> Task to carry out:
Return every line below that contains the word "next". Case counts.

> Material:
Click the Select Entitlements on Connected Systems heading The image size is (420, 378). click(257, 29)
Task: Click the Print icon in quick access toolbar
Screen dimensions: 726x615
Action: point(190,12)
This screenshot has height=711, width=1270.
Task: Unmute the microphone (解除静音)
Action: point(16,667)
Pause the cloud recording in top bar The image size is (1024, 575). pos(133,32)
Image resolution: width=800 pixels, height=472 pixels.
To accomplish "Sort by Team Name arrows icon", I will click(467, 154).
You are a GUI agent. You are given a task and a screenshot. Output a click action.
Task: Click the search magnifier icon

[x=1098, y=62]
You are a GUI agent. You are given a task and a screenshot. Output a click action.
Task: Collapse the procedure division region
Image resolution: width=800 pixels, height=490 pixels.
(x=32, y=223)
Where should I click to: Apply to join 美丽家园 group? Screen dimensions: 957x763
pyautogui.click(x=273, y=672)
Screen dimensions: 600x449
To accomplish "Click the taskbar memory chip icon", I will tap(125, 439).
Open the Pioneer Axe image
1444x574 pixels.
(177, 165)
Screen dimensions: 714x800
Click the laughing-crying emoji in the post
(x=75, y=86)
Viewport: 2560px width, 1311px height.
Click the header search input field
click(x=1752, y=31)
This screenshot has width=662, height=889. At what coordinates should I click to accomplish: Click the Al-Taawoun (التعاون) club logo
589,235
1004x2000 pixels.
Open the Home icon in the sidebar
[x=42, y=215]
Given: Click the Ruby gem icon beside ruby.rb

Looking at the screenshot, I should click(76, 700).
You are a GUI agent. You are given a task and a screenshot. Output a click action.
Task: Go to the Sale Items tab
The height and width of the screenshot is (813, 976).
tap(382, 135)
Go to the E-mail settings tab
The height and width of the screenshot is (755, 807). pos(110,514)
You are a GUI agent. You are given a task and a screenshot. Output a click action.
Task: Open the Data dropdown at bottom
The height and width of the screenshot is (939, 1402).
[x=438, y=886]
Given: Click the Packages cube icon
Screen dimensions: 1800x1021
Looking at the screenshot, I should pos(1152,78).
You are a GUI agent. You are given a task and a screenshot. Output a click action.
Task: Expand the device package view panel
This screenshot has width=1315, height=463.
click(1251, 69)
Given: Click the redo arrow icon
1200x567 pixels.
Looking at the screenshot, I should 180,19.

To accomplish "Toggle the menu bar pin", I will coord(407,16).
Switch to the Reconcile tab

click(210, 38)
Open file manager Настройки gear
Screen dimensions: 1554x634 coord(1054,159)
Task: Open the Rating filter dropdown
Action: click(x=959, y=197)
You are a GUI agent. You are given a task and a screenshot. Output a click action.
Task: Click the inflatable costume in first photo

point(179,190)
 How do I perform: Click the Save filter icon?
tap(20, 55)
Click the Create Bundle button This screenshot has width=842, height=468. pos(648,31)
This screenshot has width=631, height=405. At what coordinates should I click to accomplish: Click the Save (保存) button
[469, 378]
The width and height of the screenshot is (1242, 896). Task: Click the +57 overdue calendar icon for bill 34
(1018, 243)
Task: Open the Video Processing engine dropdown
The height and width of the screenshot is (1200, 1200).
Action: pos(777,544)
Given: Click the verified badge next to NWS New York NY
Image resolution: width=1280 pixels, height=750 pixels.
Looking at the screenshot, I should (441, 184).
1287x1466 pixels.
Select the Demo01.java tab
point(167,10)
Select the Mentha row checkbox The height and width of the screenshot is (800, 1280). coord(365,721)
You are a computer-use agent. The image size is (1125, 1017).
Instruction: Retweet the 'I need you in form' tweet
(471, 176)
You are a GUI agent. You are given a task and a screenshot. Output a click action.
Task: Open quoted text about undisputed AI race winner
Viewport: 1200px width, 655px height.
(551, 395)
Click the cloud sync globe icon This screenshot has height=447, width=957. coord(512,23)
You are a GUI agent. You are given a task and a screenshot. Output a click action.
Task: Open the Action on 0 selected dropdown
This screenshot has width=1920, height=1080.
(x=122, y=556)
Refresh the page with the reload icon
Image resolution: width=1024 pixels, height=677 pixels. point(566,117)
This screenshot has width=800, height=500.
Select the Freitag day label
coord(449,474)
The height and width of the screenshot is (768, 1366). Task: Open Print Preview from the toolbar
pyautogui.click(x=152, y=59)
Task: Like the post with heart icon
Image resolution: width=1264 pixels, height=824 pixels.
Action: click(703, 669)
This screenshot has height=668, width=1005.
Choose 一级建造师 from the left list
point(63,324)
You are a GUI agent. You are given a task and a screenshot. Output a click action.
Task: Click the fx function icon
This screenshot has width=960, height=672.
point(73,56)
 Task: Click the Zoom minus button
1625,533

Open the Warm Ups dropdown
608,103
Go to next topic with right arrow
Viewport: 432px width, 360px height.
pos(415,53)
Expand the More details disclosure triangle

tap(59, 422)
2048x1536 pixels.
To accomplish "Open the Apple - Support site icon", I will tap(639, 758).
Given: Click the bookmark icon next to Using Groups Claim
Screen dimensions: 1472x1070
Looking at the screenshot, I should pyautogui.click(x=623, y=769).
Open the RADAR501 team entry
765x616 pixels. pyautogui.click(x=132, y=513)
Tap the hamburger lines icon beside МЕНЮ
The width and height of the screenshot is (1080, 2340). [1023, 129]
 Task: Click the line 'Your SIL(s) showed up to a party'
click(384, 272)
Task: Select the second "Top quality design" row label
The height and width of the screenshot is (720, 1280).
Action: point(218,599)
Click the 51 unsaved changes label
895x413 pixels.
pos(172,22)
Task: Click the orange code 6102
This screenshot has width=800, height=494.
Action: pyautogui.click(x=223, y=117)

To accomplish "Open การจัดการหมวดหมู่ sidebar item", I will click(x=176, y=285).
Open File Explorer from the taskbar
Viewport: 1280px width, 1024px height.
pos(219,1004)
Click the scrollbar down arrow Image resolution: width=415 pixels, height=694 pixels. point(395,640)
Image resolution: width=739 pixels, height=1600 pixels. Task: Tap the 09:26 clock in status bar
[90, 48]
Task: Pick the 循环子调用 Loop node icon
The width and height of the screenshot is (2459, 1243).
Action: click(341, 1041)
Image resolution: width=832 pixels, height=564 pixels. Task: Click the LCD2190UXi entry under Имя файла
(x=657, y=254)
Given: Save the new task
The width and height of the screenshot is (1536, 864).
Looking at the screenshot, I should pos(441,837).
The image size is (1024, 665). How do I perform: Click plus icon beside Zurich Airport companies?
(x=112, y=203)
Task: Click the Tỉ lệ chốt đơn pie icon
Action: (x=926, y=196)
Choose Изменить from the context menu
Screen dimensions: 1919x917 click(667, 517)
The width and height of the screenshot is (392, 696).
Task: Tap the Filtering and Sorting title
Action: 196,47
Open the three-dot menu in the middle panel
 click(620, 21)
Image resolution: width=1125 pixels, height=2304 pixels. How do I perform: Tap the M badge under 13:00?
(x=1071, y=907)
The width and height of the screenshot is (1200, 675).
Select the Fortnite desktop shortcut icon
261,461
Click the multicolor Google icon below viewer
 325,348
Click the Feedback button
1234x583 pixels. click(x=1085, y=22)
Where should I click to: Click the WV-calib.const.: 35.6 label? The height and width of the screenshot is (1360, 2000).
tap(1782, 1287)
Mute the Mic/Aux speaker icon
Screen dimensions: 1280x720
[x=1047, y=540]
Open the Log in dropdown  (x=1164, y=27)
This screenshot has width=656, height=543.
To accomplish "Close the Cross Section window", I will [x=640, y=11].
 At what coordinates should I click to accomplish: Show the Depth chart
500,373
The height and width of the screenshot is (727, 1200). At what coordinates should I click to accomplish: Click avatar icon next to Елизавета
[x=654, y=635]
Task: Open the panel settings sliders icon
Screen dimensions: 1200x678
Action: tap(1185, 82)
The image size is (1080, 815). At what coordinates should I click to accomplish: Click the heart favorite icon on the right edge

> The reply:
Given: Click the verified badge next to NWS New York NY
Go to next topic with right arrow
Given: Click the bookmark icon next to Using Groups Claim
The height and width of the screenshot is (727, 1200). At what coordinates should I click to accomplish: Click avatar icon next to Елизавета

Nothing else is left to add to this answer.